Нинка обрадовалась, собрала всех в круг и затараторила:

Ехал Грека через реку….

Водить досталось Нинке. Мы завязали ей глаза скрученным полушалком, подвели к столу и разбежались в разные стороны. И началось… Успевай поворачиваться. Ходи, пол, ходи, печь…

Пыль коромыслом. Топот. Визг. Смех.

А как Гринька стал водить, тут уж совсем…

У него руки — что твои грабли. Растопырил их — всю избу обхватил Мы — кто куда. Нинка в угол, я под лавку, а Маринка вертелась, вертелась — и на стул. Гринька сцапал ее. Она вырвалась — и на стол. Со стола на кровать, с кровати на печь…

Опять Нинке досталось водить. Потом опять Гриньке. Потом Нинке. Котом Гриньке. Потом…

Меня сомнения взяли. Чего это они все водят и водят. Да води то с превеликой охотой. Что-то тут не чисто. Поймают нас с Маринкой и не узнают или ненароком выпустят.

Стал я приглядываться и разгадал их хитрости.

Нинка все время ловит Гриньку. А он нарочно поддается ей. Повяжет повязку и за Маринкой. Поймает, держит за руку, волосы поглаживает, а после скажет:

— Нина.

Откроет глаза и усмехается. Не отгадал, мол. А чего тут не отгадать? Маринку с Нинкой спутать все одно что воробья с курицей. Обманщики.

Сунулся я сам к Гриньке в руки, а он шепчет:

— Беги.

И грустно мне сделалось. Значит, понапрасну я носился как ошалелый, значит, зря я радовался своей прыти и ловкости. Никто за мной и не бегает. Никому я здесь совсем и не нужен.

Отошел в сторонку, прислонился к стене и стою равнодушный и обиженный.

Гляжу: Гринька Маринку поймал. Она змеей извивается, рвется от него.

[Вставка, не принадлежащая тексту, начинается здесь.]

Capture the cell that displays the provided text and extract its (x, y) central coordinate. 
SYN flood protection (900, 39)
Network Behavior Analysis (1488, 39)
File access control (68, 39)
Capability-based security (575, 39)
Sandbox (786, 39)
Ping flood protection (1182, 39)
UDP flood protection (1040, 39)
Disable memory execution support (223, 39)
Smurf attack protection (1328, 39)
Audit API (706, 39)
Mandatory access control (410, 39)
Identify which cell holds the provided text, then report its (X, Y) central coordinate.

Наконец… О, чудо! Признал.

— Марина.

Сказал, словно ложку меда проглотил.

Маринка сорвала с его глаз платок, перевязала им свои глаза — и ко мне. И тоже не узнает. Водит по моему лицу пальцами. Нос пощекотала, за ухо подергала. Я уж метил оттолкнуть ее… А она тихо так:

— Санечка, ты что все сердишься?

У меня от жалости к себе чуть слезы не выступили. Скажет тоже. Так-то меня и мать никогда не называла.

— А тебе что? Не твое дело. Давай платок. Водить буду.

— На, держи.

Маринка отошла к столу, взяла книгу, объявила:

— Я больше не играю.

— И я, — отозвалась Нинка. — Набегалась, есть захотелось. Давайте ужинать.

— Было бы чего, — обронила Маринка.

— Сготовим. Мальчишки, идите за дровами.

После ужина нас всех разморило и потянуло в сон, а спать было уже некогда.

Утро. Петухи запели.

Печь топить надо. Воду греть, картошку варить. Скотину поить-кормить. Корову доить. А девчонки во двор идти боятся. И пришлось нам с Гринькой засучивать рукава. Хоть и не мужицкая это работа, а что с ними, с пугалами, поделаешь? Уработались так, что еле ноги передвигали. Вот тебе и бабья работа.

Подцепишь в печке чугун с водой или картошкой, а он — как прирос, пока его тянешь — он из тебя все жилы вытянет. А таких чугунов не один.

И понял я, что зря презирал девчонок. Они народ ничего — хороший. И весело с ними и сытно. И жизнь у них не такая уж легкая. Как бы они одни возились с такими чугунищами? Ума не приложу. А ведь пришлось бы.

И как это моя мама с ними каждый день возится? Вот она и худенькая такая, вот и болят у нее руки-то.

И стыдно мне стало и за себя и за отца. Замотался он со своим бригадирством, и я хорош — оболтус.